**GOAL A**
In the worked solutions below, why is the side of the outer square written as 27 + 2x when finding the width of the path?

--- PASSAGE SHOWN ---

Area of shaded region = 216 - 143 = 73 cm²
In simple words: Find the rectangle's total area. Subtract the areas of all the white (unshaded) triangles inside. What's left is the shaded part.
Exam Tip: When a region contains both shaded and unshaded parts, find the total area first, then subtract all unshaded areas to leave only the shaded area.
Question 12. In the adjoining figure, ABCD is a square grassy lawn of area 729 m². A path of uniform width runs all around it. If the area of the path is 295 m², find
(i) the length of the boundary of the square field enclosing the lawn and the path.
(ii) the width of the path.
Answer:
(i) Area of square ABCD = 729 m²
Side of ABCD = √729 = 27 m
Area of path = 295 m²
Total area of outer square PQRS = 729 + 295 = 1024 m²
Side of outer square PQRS = √1024 = 32 m
Length of boundary = Perimeter = 4 × 32 = 128 m
(ii) Let width of path = x m
Then: side of outer square = 27 + 2x
32 = 27 + 2x
2x = 5
x = 2.5 m
In simple words: Add the lawn area and path area to get the outer square's area. Take its square root to find the side. Use the difference between outer and inner sides to find the path width.
Exam Tip: For a uniform path, the outer dimension equals the inner dimension plus 2 times the path width (one width on each side); always set up this relationship correctly.
Exercise 18.2
Question 1. Each sides of a rhombus is 13 cm and one diagonal is 10 cm. Find
(i) the length of its other diagonal
(ii) the area of the rhombus
Answer:
(i) Let diagonal AC = 10 cm, so OC = 5 cm (diagonals bisect each other)
Diagonals of a rhombus bisect each other at right angles.
In right triangle BOC:
BC² = OC² + OB² (Pythagoras theorem)
13² = 5² + OB²
169 = 25 + OB²
OB² = 144
OB = 12 cm
Diagonal BD = 2 × 12 = 24 cm
(ii) Area of rhombus = (1/2) × d₁ × d₂ = (1/2) × 10 × 24 = 120 cm²
In simple words: The diagonals of a rhombus cross at the middle and form right angles. Use Pythagoras with half-diagonals to find the full second diagonal. Then use the diagonal formula for area.
Exam Tip: Always recall that rhombus diagonals bisect each other at 90 degrees - this creates four congruent right triangles from which you can apply Pythagoras.
Question 2. The cross-section ABCD of a swimming pool is a trapezium. Its width AB = 14 m, depth at the shallow end is 1.5 m and at the deep end is 8 m. Find the area of the cross-section.
Answer: In this trapezium, the two depths (1.5 m and 8 m) are the parallel sides, and the width (14 m) is the perpendicular distance between them.
Area = (1/2) × (sum of parallel sides) × height
Area = (1/2) × (1.5 + 8) × 14 = (1/2) × 9.5 × 14 = 66.5 m²
In simple words: Add the two different depths together, multiply by half, then multiply by the width. This gives you the area of the pool's cross-section.

--- PROVIDED DATA ---

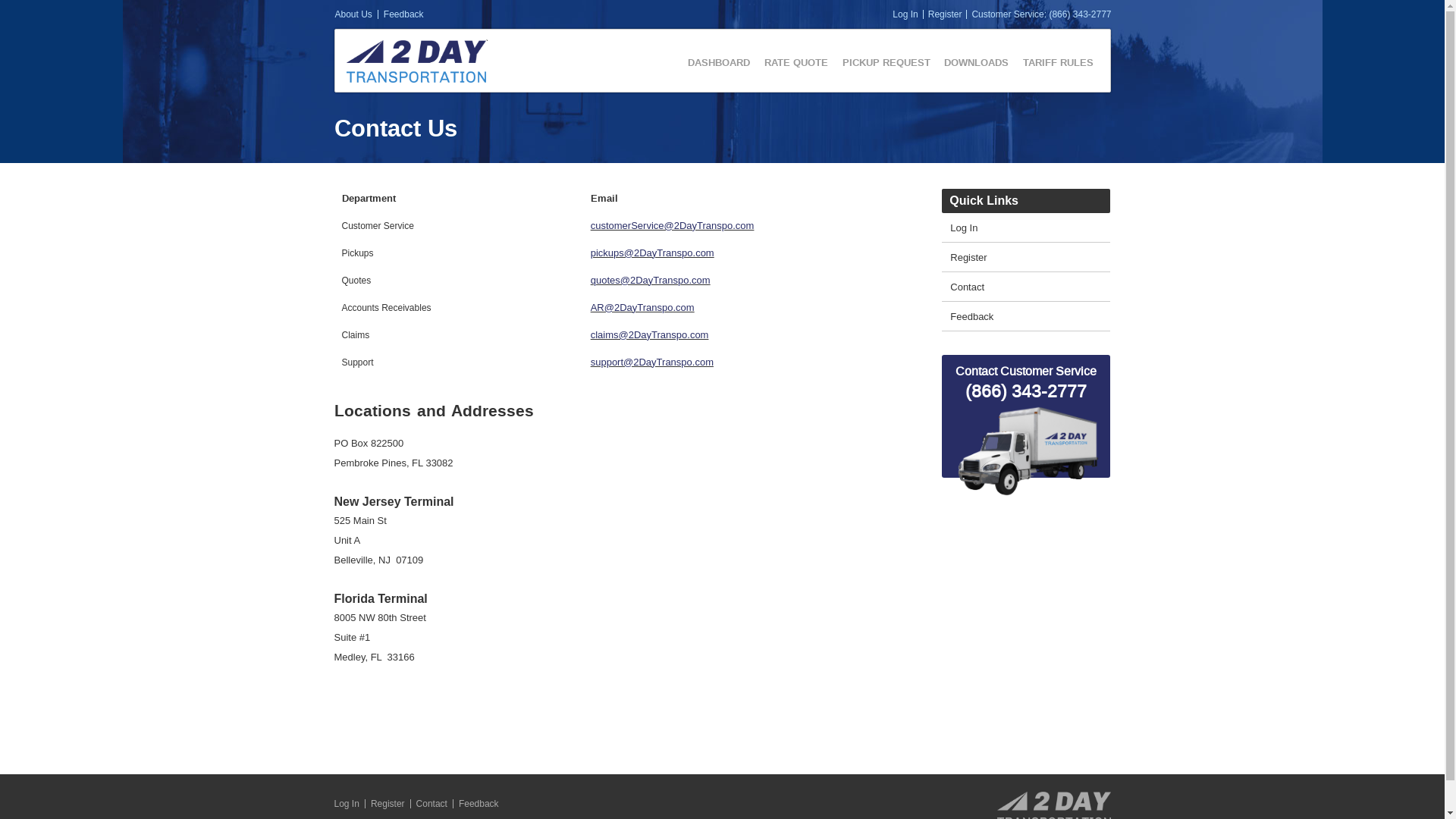  I want to click on 'support@2DayTranspo.com', so click(651, 362).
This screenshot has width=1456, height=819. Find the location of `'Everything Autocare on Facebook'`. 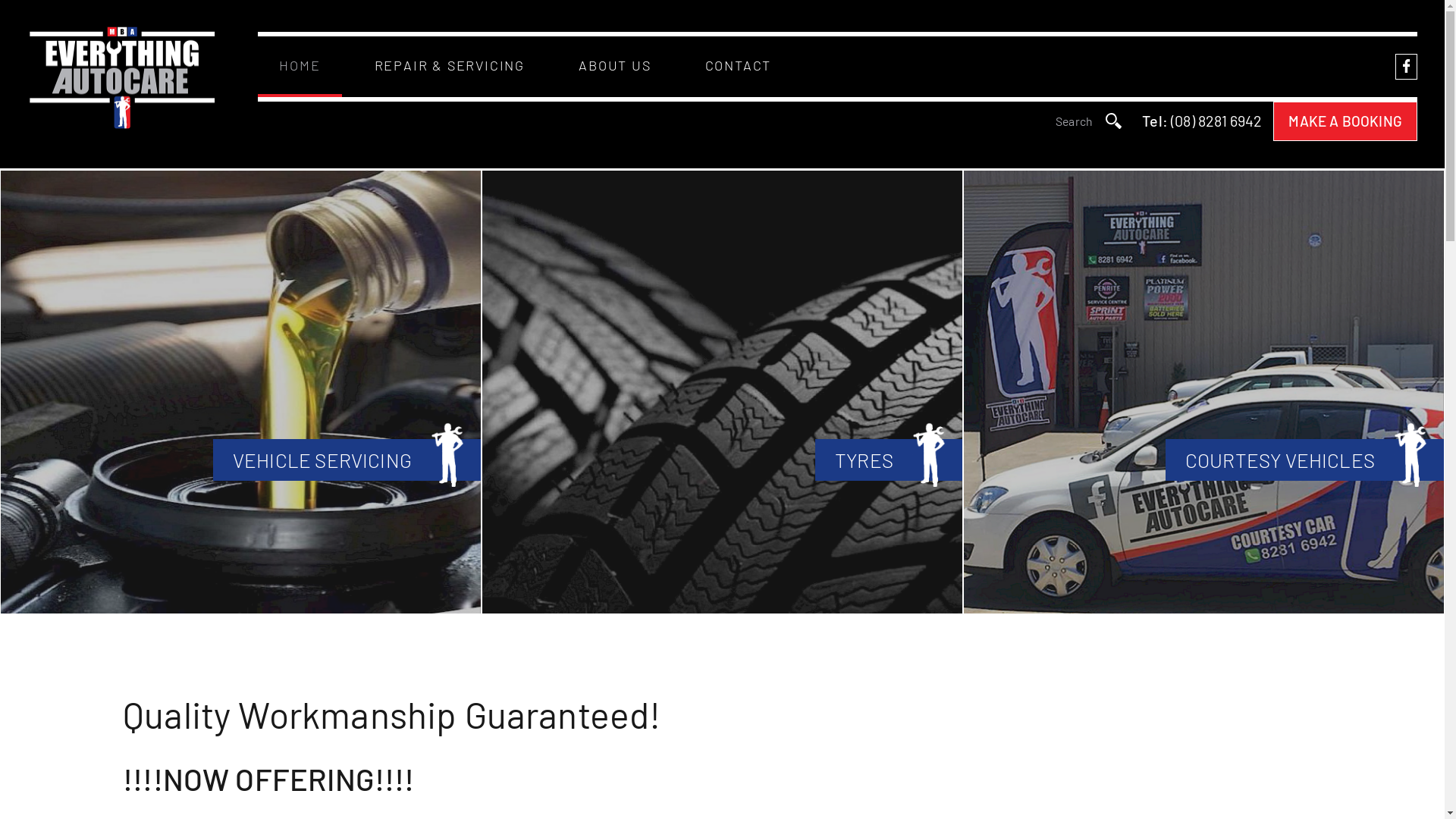

'Everything Autocare on Facebook' is located at coordinates (1395, 65).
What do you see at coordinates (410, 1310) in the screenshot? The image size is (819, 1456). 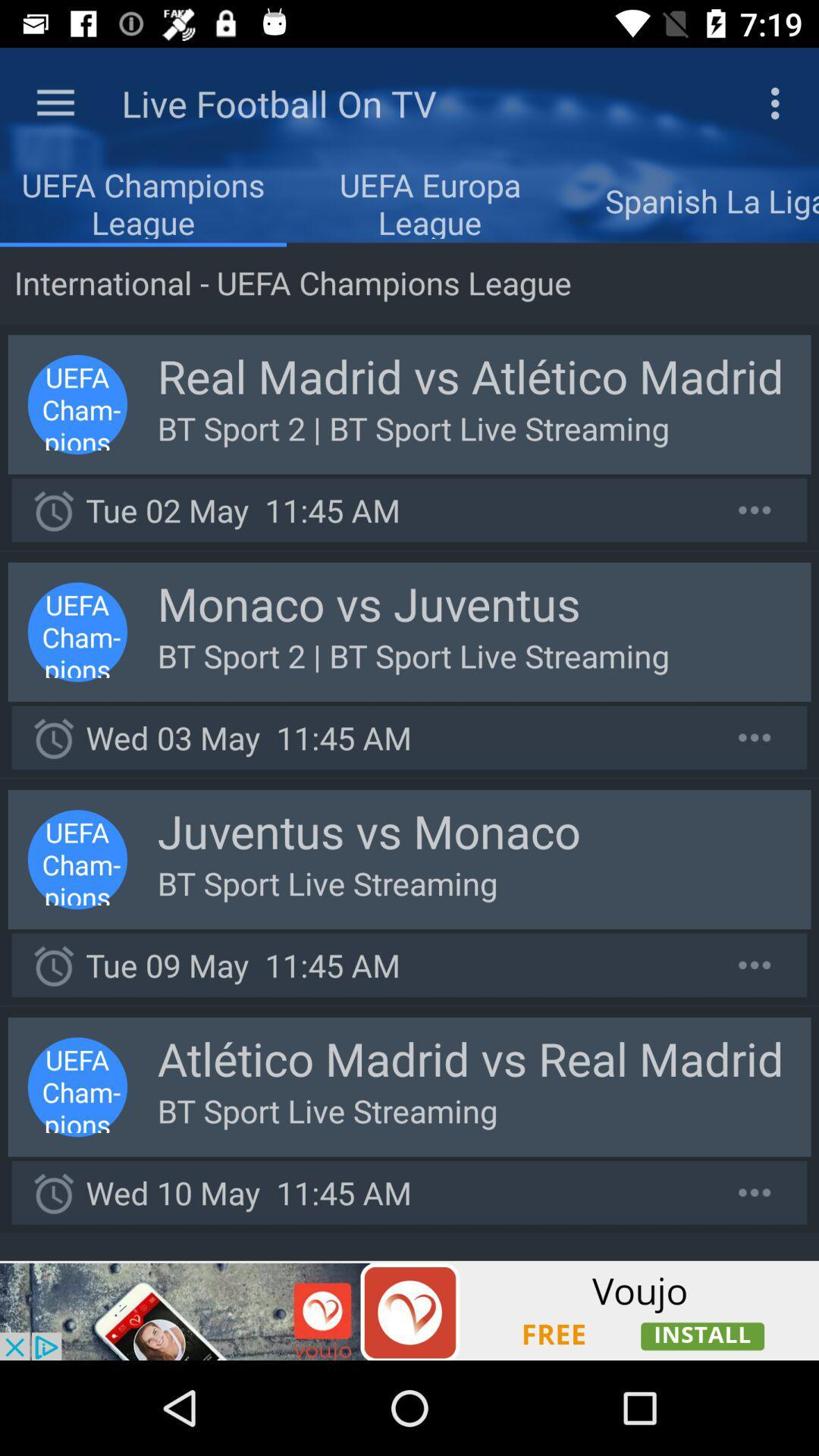 I see `advertising advertisements` at bounding box center [410, 1310].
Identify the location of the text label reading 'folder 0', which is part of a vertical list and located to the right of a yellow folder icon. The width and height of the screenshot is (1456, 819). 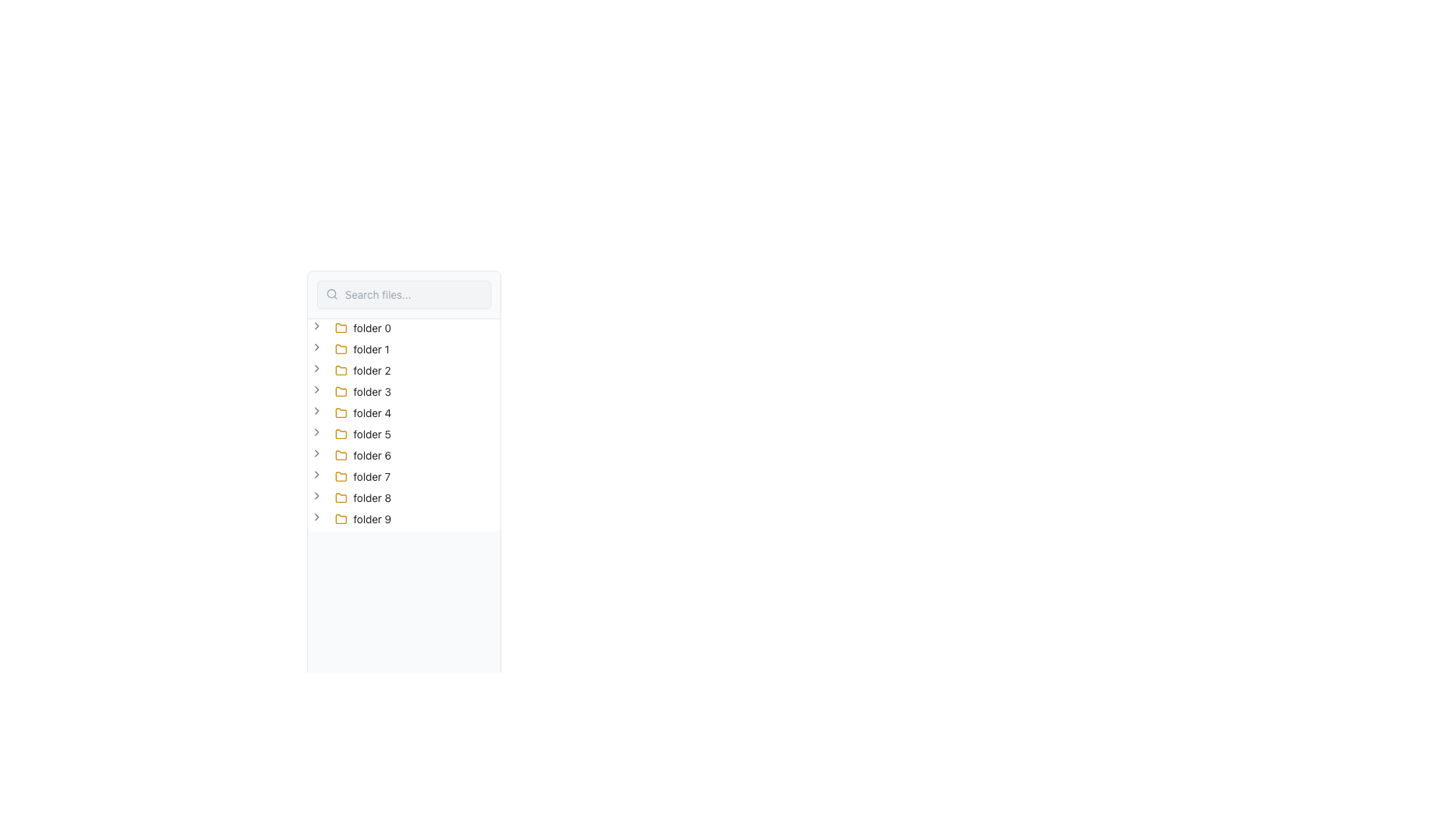
(372, 327).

---

**GOAL B**
Can you express the rows above as a JSON list of strings, one string per line, beginning at the line that contains "Identify the location" and stopping after the last row, with blank lines and pictures left out?

**FULL ANSWER A**
The path has a uniform width and runs all around the lawn, so the outer square adds one path width on each side. Its side is therefore the 27 m lawn side plus 2 times the width x.

**FULL ANSWER B**
[
  "Identify the location of the text label reading 'folder 0', which is part of a vertical list and located to the right of a yellow folder icon. The width and height of the screenshot is (1456, 819). ",
  "(372, 327)."
]